Welcome to the forum! First question I have is are you using metric bits with Imperial collets? I don't know the capacity and range of the collets on the Wen unit but I just wonder if that's possibly the issue?

David


----------



## Terguy (Mar 15, 2021)

Thanks for the quick reply David. Interesting idea. 
From the manual I see it shows the "*.025"* Shank Adapter, so I assume WEN parts are Imperial. I imagine my 20 plus year old 1/4 bits are all Imperial as well.
Just seems strange to have tighten two separate collets. Maybe these "shank adapters" don't work very well?
Terry


----------



## old55 (Aug 11, 2013)

Welcome to the forum.


----------



## Biagio (Mar 2, 2013)

Hi, I have never had a problem with those type of adapters. The adapter should fit quite snugly on the bit's shank - a friction fit. If it is loose, you probably have the wrong size - you may have been given a 3/8 or 8 mm adapter by mistake.
Get/borrow a vernier, check the shank of your bits and the inner diameter of the adapter, as well as its outer diameter (1/2"). If all are in spec, take it back - the collet may be a dud. Don't waste time and risk damage/injury.


----------



## Biagio (Mar 2, 2013)

Re-reading you first post, I realised I may not have understood your problem. There should be no need tighten two collets, there can only be one operational collet at a time. Some routers have interchangeable collets for different shank sizes, others make use of a reducing adapter.
If your router has only a 1/2" collet, the adapter (the piece to the right of the router bit in your extract from the manual) should be a friction-fit on the 1/4" shank of the bit. The bit plus adapter are then placed in the collet, and the collet is tightened normally.
If that is not the case, the advice in my first post pertains: send it back, after checking the dimensions as advised above.


----------



## harrysin (Jan 15, 2007)

I have several 1/2" to 1/4" reducers and all but one work normally but the most expensive one will not quite lock a bit securely. I have, over the years come across an odd 1/4" bit a fraction oversize and one a fraction undersized, both were el-cheapos. In my experience it's obvious when one tries to fit a 1/4" bit into an 8mm reducer, perhaps some routers/reducers can cope.


----------



## Biagio (Mar 2, 2013)

Harry, do you use the reducers in your musclechuck as well? I have been wondering how well such a combination would work. I don't even know why I daydream about musclechucks - getting one here would be beyond-the-pale expensive.


----------



## roxanne562001 (Feb 5, 2012)

Welcome to the forum I have never had any problems with that style of adaptor.


----------



## Terguy (Mar 15, 2021)

roxanne562001 said:


> Welcome to the forum I have never had any problems with that style of adaptor.

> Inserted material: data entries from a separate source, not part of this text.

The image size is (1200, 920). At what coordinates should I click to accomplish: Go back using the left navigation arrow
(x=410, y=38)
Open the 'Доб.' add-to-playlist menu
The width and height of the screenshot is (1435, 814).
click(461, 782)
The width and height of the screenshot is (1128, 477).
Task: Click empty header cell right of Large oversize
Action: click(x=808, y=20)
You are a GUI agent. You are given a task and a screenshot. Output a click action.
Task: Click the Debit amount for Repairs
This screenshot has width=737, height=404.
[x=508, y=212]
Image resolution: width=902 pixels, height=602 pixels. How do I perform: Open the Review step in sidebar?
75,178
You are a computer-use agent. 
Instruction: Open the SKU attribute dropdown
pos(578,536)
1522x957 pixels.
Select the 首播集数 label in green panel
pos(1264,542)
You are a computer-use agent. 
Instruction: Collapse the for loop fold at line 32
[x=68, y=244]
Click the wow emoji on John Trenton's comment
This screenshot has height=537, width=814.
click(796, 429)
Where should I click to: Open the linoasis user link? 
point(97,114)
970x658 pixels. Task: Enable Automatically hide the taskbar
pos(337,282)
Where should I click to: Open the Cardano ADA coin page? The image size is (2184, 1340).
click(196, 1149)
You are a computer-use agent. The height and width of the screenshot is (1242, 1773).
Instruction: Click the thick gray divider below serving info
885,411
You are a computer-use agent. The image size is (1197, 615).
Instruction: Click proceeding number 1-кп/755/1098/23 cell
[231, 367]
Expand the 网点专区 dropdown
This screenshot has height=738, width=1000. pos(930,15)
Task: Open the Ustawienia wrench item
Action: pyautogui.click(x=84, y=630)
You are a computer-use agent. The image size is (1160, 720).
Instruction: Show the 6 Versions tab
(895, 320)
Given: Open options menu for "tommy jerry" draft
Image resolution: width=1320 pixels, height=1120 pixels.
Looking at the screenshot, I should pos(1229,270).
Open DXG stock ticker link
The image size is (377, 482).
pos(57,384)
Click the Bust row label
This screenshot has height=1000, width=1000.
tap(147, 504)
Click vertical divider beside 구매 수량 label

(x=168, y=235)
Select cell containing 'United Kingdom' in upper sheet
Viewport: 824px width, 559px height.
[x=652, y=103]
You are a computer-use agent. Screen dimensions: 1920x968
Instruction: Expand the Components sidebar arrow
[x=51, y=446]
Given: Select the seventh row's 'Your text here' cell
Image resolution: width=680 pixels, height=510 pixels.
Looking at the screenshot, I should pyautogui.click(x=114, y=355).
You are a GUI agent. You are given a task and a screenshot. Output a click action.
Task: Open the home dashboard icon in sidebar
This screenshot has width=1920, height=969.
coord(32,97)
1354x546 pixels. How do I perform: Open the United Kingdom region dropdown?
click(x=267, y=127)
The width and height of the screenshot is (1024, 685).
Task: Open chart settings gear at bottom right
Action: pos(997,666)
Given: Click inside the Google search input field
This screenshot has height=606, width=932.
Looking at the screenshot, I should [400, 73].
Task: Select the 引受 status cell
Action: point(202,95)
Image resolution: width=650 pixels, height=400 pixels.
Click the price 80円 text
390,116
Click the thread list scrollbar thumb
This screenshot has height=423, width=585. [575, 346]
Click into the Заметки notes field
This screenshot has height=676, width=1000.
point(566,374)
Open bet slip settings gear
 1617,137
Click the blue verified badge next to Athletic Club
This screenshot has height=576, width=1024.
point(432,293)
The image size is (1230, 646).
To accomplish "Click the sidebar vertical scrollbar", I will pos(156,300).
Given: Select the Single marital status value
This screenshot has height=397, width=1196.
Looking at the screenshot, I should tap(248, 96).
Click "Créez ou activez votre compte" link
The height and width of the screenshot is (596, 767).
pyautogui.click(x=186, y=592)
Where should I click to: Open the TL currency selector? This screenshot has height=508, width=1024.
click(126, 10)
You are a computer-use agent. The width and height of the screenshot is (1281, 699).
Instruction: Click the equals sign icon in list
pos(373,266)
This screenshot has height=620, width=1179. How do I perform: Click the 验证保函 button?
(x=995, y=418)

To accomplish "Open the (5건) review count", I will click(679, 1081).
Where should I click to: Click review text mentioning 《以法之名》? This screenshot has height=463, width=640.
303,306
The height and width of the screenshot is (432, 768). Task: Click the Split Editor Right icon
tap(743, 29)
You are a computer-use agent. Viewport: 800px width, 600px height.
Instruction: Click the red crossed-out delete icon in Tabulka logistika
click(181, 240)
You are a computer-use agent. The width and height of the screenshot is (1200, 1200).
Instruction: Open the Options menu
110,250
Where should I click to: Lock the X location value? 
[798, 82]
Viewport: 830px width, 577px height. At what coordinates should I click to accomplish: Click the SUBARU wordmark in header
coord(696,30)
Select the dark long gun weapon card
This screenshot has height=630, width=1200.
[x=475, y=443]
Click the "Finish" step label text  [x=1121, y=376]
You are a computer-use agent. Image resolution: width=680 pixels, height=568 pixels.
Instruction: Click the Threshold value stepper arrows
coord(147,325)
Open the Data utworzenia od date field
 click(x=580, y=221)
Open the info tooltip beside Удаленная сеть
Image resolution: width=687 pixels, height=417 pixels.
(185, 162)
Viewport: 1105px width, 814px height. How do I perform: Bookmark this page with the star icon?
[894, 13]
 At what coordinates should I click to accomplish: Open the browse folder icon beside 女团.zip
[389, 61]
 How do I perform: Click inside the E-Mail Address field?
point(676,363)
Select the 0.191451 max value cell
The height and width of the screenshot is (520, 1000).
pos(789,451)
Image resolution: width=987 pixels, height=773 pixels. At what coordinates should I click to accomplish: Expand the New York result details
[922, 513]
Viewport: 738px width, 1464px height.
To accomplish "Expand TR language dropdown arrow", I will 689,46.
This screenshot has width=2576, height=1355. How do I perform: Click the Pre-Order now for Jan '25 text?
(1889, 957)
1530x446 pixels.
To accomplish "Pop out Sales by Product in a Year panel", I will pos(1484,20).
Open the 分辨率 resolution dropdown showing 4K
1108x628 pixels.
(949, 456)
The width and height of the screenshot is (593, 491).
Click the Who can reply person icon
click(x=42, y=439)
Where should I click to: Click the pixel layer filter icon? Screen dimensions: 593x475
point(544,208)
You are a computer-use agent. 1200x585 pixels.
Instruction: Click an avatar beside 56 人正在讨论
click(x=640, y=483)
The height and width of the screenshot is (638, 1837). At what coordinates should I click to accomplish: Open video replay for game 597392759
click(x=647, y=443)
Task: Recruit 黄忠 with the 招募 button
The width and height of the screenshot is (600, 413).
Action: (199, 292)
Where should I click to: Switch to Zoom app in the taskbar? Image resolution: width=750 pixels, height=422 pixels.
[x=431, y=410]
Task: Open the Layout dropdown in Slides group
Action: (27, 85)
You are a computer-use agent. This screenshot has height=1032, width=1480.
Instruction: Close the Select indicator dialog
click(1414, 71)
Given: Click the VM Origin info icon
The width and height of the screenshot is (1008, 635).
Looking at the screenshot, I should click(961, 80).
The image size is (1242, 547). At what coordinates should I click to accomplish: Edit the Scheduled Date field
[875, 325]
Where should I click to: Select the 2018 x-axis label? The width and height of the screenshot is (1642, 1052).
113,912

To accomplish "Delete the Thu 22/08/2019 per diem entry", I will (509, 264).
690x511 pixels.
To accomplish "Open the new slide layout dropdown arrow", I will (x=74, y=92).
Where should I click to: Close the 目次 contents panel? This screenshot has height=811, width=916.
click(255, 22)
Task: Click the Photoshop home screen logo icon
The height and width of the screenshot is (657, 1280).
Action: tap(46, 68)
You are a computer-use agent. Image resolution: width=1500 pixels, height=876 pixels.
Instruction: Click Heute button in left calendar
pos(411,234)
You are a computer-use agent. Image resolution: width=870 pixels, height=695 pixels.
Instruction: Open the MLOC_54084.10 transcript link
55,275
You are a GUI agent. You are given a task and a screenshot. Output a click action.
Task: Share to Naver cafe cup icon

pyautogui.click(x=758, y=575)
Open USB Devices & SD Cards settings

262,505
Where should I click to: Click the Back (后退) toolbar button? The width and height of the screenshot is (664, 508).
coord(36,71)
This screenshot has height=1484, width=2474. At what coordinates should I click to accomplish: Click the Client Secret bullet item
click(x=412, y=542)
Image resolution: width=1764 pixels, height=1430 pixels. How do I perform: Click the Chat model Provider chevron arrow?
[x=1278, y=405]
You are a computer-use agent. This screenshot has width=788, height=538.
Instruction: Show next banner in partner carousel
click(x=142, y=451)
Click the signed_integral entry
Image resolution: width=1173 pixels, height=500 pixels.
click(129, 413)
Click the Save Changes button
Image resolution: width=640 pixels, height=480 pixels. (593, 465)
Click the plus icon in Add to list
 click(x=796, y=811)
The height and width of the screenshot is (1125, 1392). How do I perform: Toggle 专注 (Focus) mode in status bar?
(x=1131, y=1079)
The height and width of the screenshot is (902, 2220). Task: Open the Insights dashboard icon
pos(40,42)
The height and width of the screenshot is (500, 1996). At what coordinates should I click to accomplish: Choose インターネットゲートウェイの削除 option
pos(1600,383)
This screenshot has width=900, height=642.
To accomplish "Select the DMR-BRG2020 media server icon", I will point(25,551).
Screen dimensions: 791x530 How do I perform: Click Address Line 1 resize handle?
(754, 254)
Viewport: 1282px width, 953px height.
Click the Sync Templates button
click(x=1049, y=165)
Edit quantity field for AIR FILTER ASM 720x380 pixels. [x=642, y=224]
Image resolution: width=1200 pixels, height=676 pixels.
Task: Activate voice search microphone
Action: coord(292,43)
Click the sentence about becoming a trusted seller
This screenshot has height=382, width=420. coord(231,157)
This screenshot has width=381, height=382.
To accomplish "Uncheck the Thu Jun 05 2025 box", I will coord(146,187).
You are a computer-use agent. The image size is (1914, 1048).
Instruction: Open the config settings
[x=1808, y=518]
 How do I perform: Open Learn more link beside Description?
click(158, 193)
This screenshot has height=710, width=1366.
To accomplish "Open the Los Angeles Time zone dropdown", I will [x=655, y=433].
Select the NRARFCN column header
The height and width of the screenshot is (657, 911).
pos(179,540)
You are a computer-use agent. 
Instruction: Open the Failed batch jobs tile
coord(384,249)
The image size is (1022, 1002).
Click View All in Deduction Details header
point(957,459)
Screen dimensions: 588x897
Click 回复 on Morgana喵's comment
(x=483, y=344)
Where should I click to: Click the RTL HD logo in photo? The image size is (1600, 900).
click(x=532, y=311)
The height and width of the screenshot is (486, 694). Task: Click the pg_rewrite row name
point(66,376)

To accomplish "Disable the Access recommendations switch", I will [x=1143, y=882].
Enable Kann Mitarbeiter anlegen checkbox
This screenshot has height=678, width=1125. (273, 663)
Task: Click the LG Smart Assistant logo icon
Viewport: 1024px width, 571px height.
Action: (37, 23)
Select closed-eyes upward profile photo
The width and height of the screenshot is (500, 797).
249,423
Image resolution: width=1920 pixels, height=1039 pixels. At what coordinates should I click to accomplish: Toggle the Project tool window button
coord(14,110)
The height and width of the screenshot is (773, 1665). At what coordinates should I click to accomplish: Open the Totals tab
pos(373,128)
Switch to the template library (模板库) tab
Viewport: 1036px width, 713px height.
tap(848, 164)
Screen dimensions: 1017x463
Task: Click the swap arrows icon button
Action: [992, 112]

Thanks for responses from all. Much appreciated - I hope to repay kindness in later forums. I decided to return the WEN router. Great motor, but very clunky plunge mechanism and lock and the 'throat' isn't big enough to accept the 2" flattening bit I bought to go with it. This coupled with the hassle of changing bits, made me decide to keep looking!


----------



## harrysin (Jan 15, 2007)

Biagio said:


> Harry, do you use the reducers in your musclechuck as well? I have been wondering how well such a combination would work. I don't even know why I daydream about musclechucks - getting one here would be beyond-the-pale expensive.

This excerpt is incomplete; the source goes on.